Chief Strategy Officer, Issue 24

Where we look at how to get more women in senior leadership positions


The last year has seen strategic planning become increasingly difficult, with new risks coming thick and fast. From Trump’s bombastic approach to governing a country, to the uncertainties of Brexit, it is now harder than ever to set a concrete direction for the company. This means strategy leaders have to be flexible and put in place agile plans that can adapt quickly to changing circumstances.

In light of the political polarization that caused Trump and Brexit - that has worsened since - it is often difficult for brands to know whether or not to involve themselves in discussions. Toyota, for one, lost $1.2 billion in value as a result of a single tweet from Donald Trump. Equally Pepsi’s recent cringeworthy campaign using Kendall Jenner to exploit the protest movement has been widely condemned.

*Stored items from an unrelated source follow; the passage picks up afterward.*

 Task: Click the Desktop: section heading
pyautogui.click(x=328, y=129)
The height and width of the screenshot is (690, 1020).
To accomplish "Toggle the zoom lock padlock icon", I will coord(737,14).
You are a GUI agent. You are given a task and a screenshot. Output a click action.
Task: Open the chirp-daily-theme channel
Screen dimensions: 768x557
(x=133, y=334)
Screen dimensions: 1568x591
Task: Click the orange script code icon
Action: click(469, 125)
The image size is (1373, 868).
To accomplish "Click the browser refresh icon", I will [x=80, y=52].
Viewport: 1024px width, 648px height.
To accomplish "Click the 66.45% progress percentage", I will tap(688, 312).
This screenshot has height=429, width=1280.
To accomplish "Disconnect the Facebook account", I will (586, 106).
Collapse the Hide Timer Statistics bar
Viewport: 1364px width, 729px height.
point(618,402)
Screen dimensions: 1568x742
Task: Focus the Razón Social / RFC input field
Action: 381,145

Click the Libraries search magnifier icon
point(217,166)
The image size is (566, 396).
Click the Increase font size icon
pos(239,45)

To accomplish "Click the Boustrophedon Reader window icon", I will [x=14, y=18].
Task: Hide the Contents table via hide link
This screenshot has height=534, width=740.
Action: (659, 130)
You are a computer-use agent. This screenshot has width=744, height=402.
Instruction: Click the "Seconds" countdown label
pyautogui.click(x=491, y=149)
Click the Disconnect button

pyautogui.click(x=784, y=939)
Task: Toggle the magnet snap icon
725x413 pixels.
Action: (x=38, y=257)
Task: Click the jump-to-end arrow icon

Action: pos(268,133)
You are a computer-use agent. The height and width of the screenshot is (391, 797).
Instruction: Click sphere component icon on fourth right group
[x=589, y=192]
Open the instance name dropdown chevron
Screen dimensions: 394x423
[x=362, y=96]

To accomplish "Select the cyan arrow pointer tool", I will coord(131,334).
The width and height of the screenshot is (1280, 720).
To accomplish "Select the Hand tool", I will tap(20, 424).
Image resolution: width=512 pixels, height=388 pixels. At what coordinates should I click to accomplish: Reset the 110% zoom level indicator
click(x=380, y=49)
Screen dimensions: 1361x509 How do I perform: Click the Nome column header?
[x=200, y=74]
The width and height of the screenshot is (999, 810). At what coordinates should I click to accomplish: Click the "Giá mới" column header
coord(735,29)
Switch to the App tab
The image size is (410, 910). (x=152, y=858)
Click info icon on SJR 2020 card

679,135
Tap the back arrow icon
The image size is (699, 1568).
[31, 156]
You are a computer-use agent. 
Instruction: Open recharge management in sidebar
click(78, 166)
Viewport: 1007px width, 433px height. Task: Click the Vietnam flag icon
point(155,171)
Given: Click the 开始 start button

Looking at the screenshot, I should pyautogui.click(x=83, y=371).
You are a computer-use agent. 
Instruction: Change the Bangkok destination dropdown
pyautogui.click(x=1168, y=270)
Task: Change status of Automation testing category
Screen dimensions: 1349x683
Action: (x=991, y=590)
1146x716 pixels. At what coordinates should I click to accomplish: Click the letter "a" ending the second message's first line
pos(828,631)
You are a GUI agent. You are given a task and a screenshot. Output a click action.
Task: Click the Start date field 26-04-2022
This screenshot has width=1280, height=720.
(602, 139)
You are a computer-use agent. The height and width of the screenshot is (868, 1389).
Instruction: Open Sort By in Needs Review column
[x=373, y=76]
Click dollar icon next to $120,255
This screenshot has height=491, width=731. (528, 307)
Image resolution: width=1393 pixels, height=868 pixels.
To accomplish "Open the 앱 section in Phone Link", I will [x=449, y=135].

Some, however, have succeeded. Nordstrom, for one, faced considerable pressure from campaign groups including Grab Your Wallet to drop Ivanka Trump’s clothing line, which they eventually did, citing poor sales. Even if this were the case, given the backlash against the Trump family following the election, it has been interpreted as deeply political.

However, unlike the huge Toyota share price drop, Nordstrom had an initial
drop of 1% for 4 minutes after the tweet, before the share price ended 4.1%
up at close. Given that Nordstrom’s motives remain unclear, it is hard to gauge the success of this, although if share price is anything to go by, if it
was a political move, it seems like it
has been a success.

One thing that helps in ensuring that a company can survive a changing global climate is a consistent brand. In a recent interview with us, Erin Ilgen, Manager of Brand Experience at Lexus, defined a successful brand strategy as one that aligns with the values and beliefs of your company’s culture. ‘It needs to authentically represent and affirm the characteristics and strengths of your business,’ she said. ‘In addition, the brand strategy needs to speak to your consumers. It needs to emotionally connect with them in a way that they believe that your brand is aligned with their needs, wants, and individual tastes.’ Essentially, if your brand is consistent then you can respond to events in a way that will not catch your audience by surprise and potentially cause a PR nightmare.

This is not an easy thing to achieve and requires a careful balance between authenticity and agility. You have to stay true to yourself - your company’s history and values - or you will seem fake to your audience. You also have to understand the demands of your demographic. A youthful demographic will likely be more against Trump than an older age group, at least if voting data is to be believed, but this is no guarantee. It is also important to commit to a movement. Pepsi likely would have identified the protest movement, Black Lives Matter and so forth, as of significance to the youthful audience they were chasing and image they were trying to portray to do so. Unfortunately, they got it horribly wrong with an entirely misjudged advert that ended up satisfying nobody on either side of the political spectrum. This is a valuable lesson. If you are going to try and score political points as a brand, don’t half arse it. Go all in, or don’t even try.